Unfortunately, a new study by METR sheds light on some daunting hurdles. These challenges are prevalent even when veteran developers have access to AI coding assistants. That’s why researchers studied the use of these tools in real-time programming tasks, working with 16 experienced open-source developers. Though limited, these findings paint a picture of AI tools effectively assisting in targeted contexts. They actually may not increase productivity for advanced programmers.
The core research consisted of accomplishing 246 tasks across large code repositories. Second to our very successful first-ever Tool Fair, which was really all about tools like Cursor Pro. Indeed, 94% of participants reported that they have incorporated web-based large language models (LLMs) into their coding workflows. Of writer respondents, only fifty-six percent had explicitly used Cursor. Even though developers predicted a 24% decrease in time to completion of tasks, the reality was just the opposite.
Researchers discovered a particularly surprising finding: When AI is permitted, completion time increases by 19%. Developers in fact become less productive the more they use AI tooling. This finding should give us pause about the general effectiveness of AI-assisted coding tools, especially for users who are already advanced coders.
Our learning developers often took longer just to prompt the AI. They waited much longer for its responses than they did coding in real time. Beyond simply making the developer experience annoying, inefficiency makes everyone’s code bug-prone and a security target. This is unnecessary and undermines the very purpose of AI assistance. As developers are faced with increasingly complicated tasks, the introduction of errors can lead to dire consequences, particularly in high-stakes settings.

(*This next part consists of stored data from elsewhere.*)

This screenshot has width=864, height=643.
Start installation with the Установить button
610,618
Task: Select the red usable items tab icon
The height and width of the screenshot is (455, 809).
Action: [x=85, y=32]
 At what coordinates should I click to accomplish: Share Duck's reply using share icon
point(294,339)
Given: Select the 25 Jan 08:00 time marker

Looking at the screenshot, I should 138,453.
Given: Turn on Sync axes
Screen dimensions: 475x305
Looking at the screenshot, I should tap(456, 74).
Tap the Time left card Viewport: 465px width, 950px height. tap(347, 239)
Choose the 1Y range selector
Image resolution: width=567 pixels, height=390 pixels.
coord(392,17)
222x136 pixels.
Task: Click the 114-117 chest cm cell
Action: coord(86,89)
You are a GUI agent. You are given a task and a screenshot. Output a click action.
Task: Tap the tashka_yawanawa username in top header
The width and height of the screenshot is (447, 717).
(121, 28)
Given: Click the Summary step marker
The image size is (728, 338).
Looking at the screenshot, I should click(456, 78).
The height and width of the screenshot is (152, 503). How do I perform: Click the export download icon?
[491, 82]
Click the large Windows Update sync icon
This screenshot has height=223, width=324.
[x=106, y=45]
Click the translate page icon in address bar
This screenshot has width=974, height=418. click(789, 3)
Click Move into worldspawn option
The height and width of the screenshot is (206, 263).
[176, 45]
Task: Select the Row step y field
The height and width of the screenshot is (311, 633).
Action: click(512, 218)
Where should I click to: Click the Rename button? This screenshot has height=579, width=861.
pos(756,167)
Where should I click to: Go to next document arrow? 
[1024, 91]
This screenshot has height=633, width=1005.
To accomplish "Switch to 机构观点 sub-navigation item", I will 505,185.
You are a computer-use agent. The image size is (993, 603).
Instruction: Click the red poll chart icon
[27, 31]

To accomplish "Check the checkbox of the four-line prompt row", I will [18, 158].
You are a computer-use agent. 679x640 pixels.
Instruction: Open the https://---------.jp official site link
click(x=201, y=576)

METR also recognized that there are negative aspects associated with AI coding tools. Yet they have been shown to be extremely useful in allowing developers to better address complex and long-horizon tasks. AI technology has advanced rapidly in the past few years. Though hurdles remain, continuing advancements hold the potential to produce more potent tools down the line.
This study employed an RCT design. It was able to train developers on how to use Cursor before they started their work. This new approach sought to ensure that participants were trained and comfortable enough to use the AI tool in a meaningful way.